Copy the following lines word for word, without any changes.

--- Start Dataset records ---

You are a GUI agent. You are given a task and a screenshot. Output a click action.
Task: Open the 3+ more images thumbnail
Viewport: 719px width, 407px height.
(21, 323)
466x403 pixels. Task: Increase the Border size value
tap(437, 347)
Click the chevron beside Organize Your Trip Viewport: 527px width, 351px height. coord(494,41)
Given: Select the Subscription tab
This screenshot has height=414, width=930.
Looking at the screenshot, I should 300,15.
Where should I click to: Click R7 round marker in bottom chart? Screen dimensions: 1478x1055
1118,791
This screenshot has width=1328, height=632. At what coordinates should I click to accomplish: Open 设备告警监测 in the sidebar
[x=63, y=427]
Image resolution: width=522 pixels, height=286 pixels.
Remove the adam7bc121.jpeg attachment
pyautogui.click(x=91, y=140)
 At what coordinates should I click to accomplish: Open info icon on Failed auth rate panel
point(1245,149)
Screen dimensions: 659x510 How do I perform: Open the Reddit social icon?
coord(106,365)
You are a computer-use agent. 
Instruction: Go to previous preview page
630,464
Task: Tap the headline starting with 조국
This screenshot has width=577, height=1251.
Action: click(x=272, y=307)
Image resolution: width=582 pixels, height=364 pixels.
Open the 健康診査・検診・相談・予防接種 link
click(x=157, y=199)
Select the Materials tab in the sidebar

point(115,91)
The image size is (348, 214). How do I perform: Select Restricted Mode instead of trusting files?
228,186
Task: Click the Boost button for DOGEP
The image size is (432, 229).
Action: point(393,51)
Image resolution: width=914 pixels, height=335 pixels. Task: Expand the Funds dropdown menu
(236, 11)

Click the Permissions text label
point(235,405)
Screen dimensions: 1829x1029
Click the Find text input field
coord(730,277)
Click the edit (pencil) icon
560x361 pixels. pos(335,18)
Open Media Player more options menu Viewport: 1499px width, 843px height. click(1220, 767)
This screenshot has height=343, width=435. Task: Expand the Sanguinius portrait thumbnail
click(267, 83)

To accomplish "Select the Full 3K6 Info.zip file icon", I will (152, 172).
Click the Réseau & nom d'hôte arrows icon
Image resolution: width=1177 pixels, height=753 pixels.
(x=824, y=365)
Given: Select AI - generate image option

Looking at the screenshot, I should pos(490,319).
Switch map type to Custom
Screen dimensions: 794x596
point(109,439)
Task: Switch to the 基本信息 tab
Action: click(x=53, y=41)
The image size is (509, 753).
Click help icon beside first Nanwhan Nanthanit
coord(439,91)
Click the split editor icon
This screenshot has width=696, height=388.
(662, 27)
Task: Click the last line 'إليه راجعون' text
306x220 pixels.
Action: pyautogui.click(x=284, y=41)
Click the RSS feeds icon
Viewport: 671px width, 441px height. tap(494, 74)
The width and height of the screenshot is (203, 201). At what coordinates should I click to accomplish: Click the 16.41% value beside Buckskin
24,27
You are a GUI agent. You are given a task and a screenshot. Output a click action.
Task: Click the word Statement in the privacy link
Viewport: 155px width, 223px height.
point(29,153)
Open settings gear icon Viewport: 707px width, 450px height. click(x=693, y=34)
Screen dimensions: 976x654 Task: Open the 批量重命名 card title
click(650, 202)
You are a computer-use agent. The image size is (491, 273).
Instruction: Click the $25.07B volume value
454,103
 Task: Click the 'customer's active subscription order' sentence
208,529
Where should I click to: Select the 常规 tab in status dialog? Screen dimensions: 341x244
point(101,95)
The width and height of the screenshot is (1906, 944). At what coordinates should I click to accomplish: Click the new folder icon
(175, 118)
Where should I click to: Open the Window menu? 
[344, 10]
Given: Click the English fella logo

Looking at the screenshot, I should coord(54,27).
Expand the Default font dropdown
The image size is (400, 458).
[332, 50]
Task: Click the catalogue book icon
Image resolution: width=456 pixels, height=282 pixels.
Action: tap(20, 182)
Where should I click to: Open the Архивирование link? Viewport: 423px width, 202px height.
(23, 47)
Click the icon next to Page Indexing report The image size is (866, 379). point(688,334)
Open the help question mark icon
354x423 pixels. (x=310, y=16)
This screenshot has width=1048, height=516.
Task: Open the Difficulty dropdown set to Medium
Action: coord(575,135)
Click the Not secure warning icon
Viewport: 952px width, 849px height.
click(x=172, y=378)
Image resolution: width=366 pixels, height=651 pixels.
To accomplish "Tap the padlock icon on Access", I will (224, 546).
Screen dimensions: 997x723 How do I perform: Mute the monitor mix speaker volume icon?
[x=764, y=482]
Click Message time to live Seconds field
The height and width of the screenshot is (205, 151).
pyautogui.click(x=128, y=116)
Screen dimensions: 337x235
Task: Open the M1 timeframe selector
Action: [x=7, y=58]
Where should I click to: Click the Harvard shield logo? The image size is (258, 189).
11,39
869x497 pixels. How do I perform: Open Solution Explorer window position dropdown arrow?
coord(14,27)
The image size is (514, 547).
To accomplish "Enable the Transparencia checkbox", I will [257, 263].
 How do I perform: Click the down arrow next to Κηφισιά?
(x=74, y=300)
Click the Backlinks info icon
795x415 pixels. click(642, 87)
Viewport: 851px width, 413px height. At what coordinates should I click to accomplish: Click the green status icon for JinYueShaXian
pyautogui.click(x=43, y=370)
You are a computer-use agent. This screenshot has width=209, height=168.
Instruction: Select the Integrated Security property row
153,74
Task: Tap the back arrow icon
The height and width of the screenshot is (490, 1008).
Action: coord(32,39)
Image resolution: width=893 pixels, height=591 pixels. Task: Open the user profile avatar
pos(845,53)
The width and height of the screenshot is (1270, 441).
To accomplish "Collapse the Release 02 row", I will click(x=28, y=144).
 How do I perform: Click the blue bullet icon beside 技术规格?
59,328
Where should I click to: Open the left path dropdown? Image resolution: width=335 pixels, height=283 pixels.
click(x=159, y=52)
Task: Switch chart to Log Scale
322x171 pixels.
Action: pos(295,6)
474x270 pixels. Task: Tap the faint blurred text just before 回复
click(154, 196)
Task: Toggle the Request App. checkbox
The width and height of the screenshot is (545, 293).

--- End Dataset records ---

## Correct answer
You are a GUI agent. You are given a task and a screenshot. Output a click action.
Task: Open the 3+ more images thumbnail
Viewport: 719px width, 407px height.
(21, 323)
466x403 pixels. Task: Increase the Border size value
tap(437, 347)
Click the chevron beside Organize Your Trip Viewport: 527px width, 351px height. coord(494,41)
Given: Select the Subscription tab
This screenshot has height=414, width=930.
Looking at the screenshot, I should 300,15.
Where should I click to: Click R7 round marker in bottom chart? Screen dimensions: 1478x1055
1118,791
This screenshot has width=1328, height=632. At what coordinates should I click to accomplish: Open 设备告警监测 in the sidebar
[x=63, y=427]
Image resolution: width=522 pixels, height=286 pixels.
Remove the adam7bc121.jpeg attachment
pyautogui.click(x=91, y=140)
 At what coordinates should I click to accomplish: Open info icon on Failed auth rate panel
point(1245,149)
Screen dimensions: 659x510 How do I perform: Open the Reddit social icon?
coord(106,365)
You are a computer-use agent. 
Instruction: Go to previous preview page
630,464
Task: Tap the headline starting with 조국
This screenshot has width=577, height=1251.
Action: click(x=272, y=307)
Image resolution: width=582 pixels, height=364 pixels.
Open the 健康診査・検診・相談・予防接種 link
click(x=157, y=199)
Select the Materials tab in the sidebar

point(115,91)
The image size is (348, 214). How do I perform: Select Restricted Mode instead of trusting files?
228,186
Task: Click the Boost button for DOGEP
The image size is (432, 229).
Action: point(393,51)
Image resolution: width=914 pixels, height=335 pixels. Task: Expand the Funds dropdown menu
(236, 11)

Click the Permissions text label
point(235,405)
Screen dimensions: 1829x1029
Click the Find text input field
coord(730,277)
Click the edit (pencil) icon
560x361 pixels. pos(335,18)
Open Media Player more options menu Viewport: 1499px width, 843px height. click(1220, 767)
This screenshot has height=343, width=435. Task: Expand the Sanguinius portrait thumbnail
click(267, 83)

To accomplish "Select the Full 3K6 Info.zip file icon", I will (152, 172).
Click the Réseau & nom d'hôte arrows icon
Image resolution: width=1177 pixels, height=753 pixels.
(x=824, y=365)
Given: Select AI - generate image option

Looking at the screenshot, I should pos(490,319).
Switch map type to Custom
Screen dimensions: 794x596
point(109,439)
Task: Switch to the 基本信息 tab
Action: click(x=53, y=41)
The image size is (509, 753).
Click help icon beside first Nanwhan Nanthanit
coord(439,91)
Click the split editor icon
This screenshot has width=696, height=388.
(662, 27)
Task: Click the last line 'إليه راجعون' text
306x220 pixels.
Action: pyautogui.click(x=284, y=41)
Click the RSS feeds icon
Viewport: 671px width, 441px height. tap(494, 74)
The width and height of the screenshot is (203, 201). At what coordinates should I click to accomplish: Click the 16.41% value beside Buckskin
24,27
You are a GUI agent. You are given a task and a screenshot. Output a click action.
Task: Click the word Statement in the privacy link
Viewport: 155px width, 223px height.
point(29,153)
Open settings gear icon Viewport: 707px width, 450px height. click(x=693, y=34)
Screen dimensions: 976x654 Task: Open the 批量重命名 card title
click(650, 202)
You are a computer-use agent. The image size is (491, 273).
Instruction: Click the $25.07B volume value
454,103
 Task: Click the 'customer's active subscription order' sentence
208,529
Where should I click to: Select the 常规 tab in status dialog? Screen dimensions: 341x244
point(101,95)
The width and height of the screenshot is (1906, 944). At what coordinates should I click to accomplish: Click the new folder icon
(175, 118)
Where should I click to: Open the Window menu? 
[344, 10]
Given: Click the English fella logo

Looking at the screenshot, I should coord(54,27).
Expand the Default font dropdown
The image size is (400, 458).
[332, 50]
Task: Click the catalogue book icon
Image resolution: width=456 pixels, height=282 pixels.
Action: tap(20, 182)
Where should I click to: Open the Архивирование link? Viewport: 423px width, 202px height.
(23, 47)
Click the icon next to Page Indexing report The image size is (866, 379). point(688,334)
Open the help question mark icon
354x423 pixels. (x=310, y=16)
This screenshot has width=1048, height=516.
Task: Open the Difficulty dropdown set to Medium
Action: coord(575,135)
Click the Not secure warning icon
Viewport: 952px width, 849px height.
click(x=172, y=378)
Image resolution: width=366 pixels, height=651 pixels.
To accomplish "Tap the padlock icon on Access", I will (224, 546).
Screen dimensions: 997x723 How do I perform: Mute the monitor mix speaker volume icon?
[x=764, y=482]
Click Message time to live Seconds field
The height and width of the screenshot is (205, 151).
pyautogui.click(x=128, y=116)
Screen dimensions: 337x235
Task: Open the M1 timeframe selector
Action: [x=7, y=58]
Where should I click to: Click the Harvard shield logo? The image size is (258, 189).
11,39
869x497 pixels. How do I perform: Open Solution Explorer window position dropdown arrow?
coord(14,27)
The image size is (514, 547).
To accomplish "Enable the Transparencia checkbox", I will [257, 263].
 How do I perform: Click the down arrow next to Κηφισιά?
(x=74, y=300)
Click the Backlinks info icon
795x415 pixels. click(642, 87)
Viewport: 851px width, 413px height. At what coordinates should I click to accomplish: Click the green status icon for JinYueShaXian
pyautogui.click(x=43, y=370)
You are a computer-use agent. This screenshot has width=209, height=168.
Instruction: Select the Integrated Security property row
153,74
Task: Tap the back arrow icon
The height and width of the screenshot is (490, 1008).
Action: coord(32,39)
Image resolution: width=893 pixels, height=591 pixels. Task: Open the user profile avatar
pos(845,53)
The width and height of the screenshot is (1270, 441).
To accomplish "Collapse the Release 02 row", I will click(x=28, y=144).
 How do I perform: Click the blue bullet icon beside 技术规格?
59,328
Where should I click to: Open the left path dropdown? Image resolution: width=335 pixels, height=283 pixels.
click(x=159, y=52)
Task: Switch chart to Log Scale
322x171 pixels.
Action: pos(295,6)
474x270 pixels. Task: Tap the faint blurred text just before 回复
click(154, 196)
Task: Toggle the Request App. checkbox
The width and height of the screenshot is (545, 293).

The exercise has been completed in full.